Security researchers from Malwarebytes have discovered a new malvertising campaign targeting visitors of several adult websites, spreading the Ramnit trojan and focusing on users from Canada and the UK.
According to the security firm, the malicious ads included in this malvertising campaign belonged to advertising network ExoClick, who was notified and promptly identified and terminated the rogue advertiser’s account and ads.
Malwarebytes researcher Jérôme Segura said the malvertising campaign hit mainly adult portals, but did not specify which ones, except See.xxx.
Malvertising campaign leveraged pop-under ads
According to Segura, the malvertising campaign didn’t leverage classic advertising banners, but pop-under ads.
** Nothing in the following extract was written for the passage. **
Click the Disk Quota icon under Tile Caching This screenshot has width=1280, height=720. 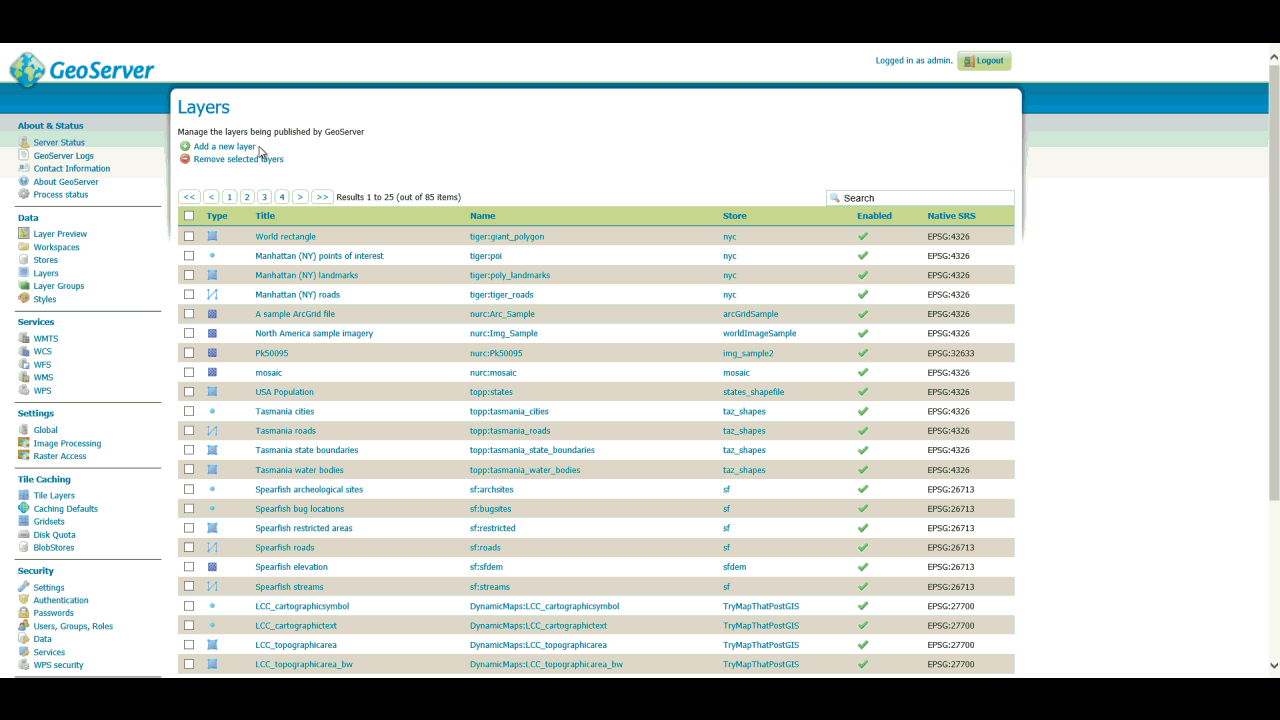23,534
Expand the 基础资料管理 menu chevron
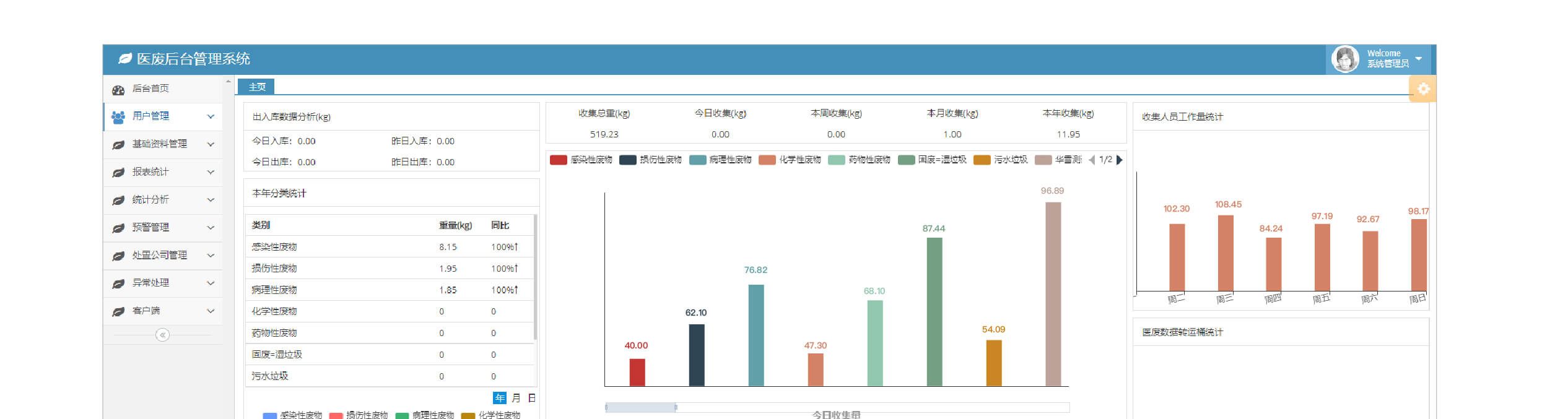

These are adverts that load in a new, unfocused browser window, while the original browser window remains focused.
Malicious code contained in those fullscreen pop-under ads redirected users to a TDS (Traffic Distribution System), which then, through multiple other redirections, sent users to the landing page of an instance of the RIG exploit kit.
Geolocation filters were in place, as only certain users were selected, mainly from Canada and the UK.
Malvertising led users to RIG EK spreading Ramnit
These filters are consistent with the final payload, which was the Ramnit banking trojan, known to have targeted users in these two countries in the past.
In its heyday, Ramnit operators had heavily targeted Canadian users, as their banking trojan was equipped with the tools and features to steal credentials and money from Canadian banks.
In the spring and summer of 2016, when the trojan returned with what researchers called Ramnit v2, the trojan added support for UK banks.
The Ramnit trojan has an interesting history, which we detailed in a previous article. The trojan’s botnet survived a sinkhole attempt by Europol in early 2015 and has been slowly returning to its previous numbers.
Besides stealing credentials for online banking portals, the Ramnit trojan also behaves like an infostealer and dumps passwords from browsers and other applications.
Bleeping Computer has reached out to Segura for a list of adult portals where the malvertising campaign was spotted.